On Friday’s broadcast of “PBS NewsHour,” New York Times columnist David Brooks argued that “Having a reign of Clinton without a little — a lot of scandal bubbling around side” is something without historical precedent and “this election has descended into the realm of Kardashianville.”

Brooks said, “[W]e’re not going to know the substance of it by Election Day. Whatever emails were in there, whatever they’re investigating, it’s hard to believe we’ll have some actual knowledge. But it brings ]former Representative] Anthony Weiner (D-NY) back to the surface. And the argument that Republicans could make with a lot of justices, welcome to the next four years of your life. Having a reign of Clinton without a little — a lot of scandal bubbling around side is just not something we have any historical precedent for. And so, this is just another. And who you hang around with and who you associate with is going to come back to haunt you. And it’s almost perverse, in the way we’ve come down to sex scandals, and the way this election has descended into the realm of Kardashianville. But we’re here. And so I do think a lot of voters will think, there’s just scandal on both sides. It’s just all sleazy. And that is not the substance of what we have learned today, but that’s the atmospherics of it.”

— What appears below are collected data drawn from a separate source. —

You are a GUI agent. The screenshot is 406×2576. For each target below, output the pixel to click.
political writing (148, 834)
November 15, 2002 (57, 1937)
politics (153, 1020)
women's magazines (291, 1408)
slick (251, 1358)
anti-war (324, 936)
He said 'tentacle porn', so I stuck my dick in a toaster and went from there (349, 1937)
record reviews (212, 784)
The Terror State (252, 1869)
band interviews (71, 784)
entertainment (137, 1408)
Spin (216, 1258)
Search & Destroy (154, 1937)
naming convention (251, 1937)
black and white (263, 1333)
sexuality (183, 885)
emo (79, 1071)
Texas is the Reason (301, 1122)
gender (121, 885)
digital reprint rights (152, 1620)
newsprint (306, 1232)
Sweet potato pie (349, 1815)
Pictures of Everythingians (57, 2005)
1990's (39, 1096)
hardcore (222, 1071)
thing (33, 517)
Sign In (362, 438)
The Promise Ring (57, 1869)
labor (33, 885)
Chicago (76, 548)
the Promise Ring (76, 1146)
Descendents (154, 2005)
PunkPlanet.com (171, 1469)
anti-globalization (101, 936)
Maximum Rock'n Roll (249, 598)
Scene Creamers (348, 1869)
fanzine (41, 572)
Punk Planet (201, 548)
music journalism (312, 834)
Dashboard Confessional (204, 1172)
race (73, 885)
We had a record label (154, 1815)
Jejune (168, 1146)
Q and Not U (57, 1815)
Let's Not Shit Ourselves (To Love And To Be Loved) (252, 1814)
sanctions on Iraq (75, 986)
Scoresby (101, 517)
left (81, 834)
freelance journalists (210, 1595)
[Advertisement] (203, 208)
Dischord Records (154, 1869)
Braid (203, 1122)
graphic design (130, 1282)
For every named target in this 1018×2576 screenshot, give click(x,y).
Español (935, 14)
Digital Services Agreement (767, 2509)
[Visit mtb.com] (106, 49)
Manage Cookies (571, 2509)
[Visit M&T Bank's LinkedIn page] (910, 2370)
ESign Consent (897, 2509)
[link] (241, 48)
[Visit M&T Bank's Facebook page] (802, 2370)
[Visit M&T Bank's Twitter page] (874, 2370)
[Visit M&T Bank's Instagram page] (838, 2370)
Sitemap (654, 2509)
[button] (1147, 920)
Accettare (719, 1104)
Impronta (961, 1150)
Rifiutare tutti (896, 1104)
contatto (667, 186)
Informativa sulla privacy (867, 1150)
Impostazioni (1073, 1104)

He added, “[T]his gets to ‘Entertainment Tonight.’ It gets to every comedian. It gets to the National Enquirer. It gets out to the group of people who are, as they say, not information-rich voters, who are the ones who are actually deciding. And a lot of their decision is, I really don’t like this Donald Trump guy, but — so I’ve got to vote for Clinton. But then they get this news about Clinton. And they’re just going on their moral instincts, and it begins to look like parity of sleaze.”